Make a list of the key attributes that make a good chief executive. Strategic thinking, understanding of finance, leadership, vision, communication skills and entrepreneurial spirit, perhaps. Few of these are things that FDs learned to master while studying SSAPs and management accounting.
More to the point, and as a very general rule, finance is more likely to attract graduates who think that spreadsheets are pretty cool, not those who prefer to talk about concepts of customer interaction.
And yet, our survey this month shows that FDs can actually make pretty good chief executives. Of the 58 FTSE-350 CEOs we found who used to be FDs, 34 have generated total shareholder returns better than the market’s. And half a dozen of those who are below par aren’t lagging by much.
So why do FDs make good CEOs? Look carefully at the companies at the top of our list. If any of them have anything in common, it is that they play to the strengths of a CEO who is on intimate terms with the disciplines of finance and how they affect the business. Few of them are household names. Rather, we see commodity traders, property groups, a Lloyd’s insurance business, a mortgage lender and an accounting software company, Sage.
The laggards comprise businesses that have had ambition beyond their means, or perhaps have simply been in the wrong place at the wrong time.

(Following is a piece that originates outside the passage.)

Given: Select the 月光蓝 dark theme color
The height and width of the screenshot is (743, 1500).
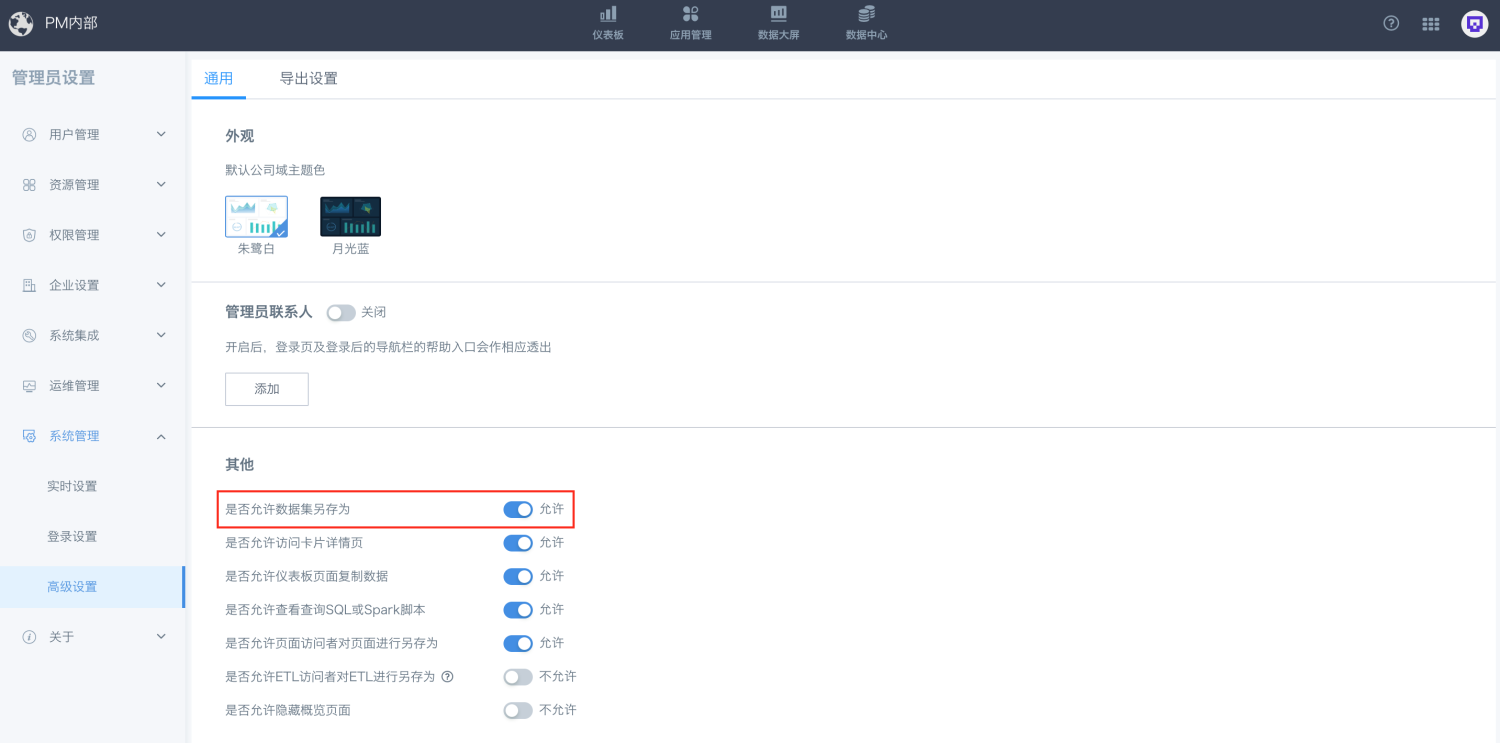Looking at the screenshot, I should click(x=350, y=217).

Look again at that catalogue of desirable attributes: “flamboyance” isn’t listed. Nor is creativity – at least, not in the sense of turning the concept of a colour into a leading mobile phone company, for example.
FDs can do well as CEOs if they pick their targets well, opting for businesses that need their unique blend of skills more than they need a lifestyle consultant to redefine their brand proposition.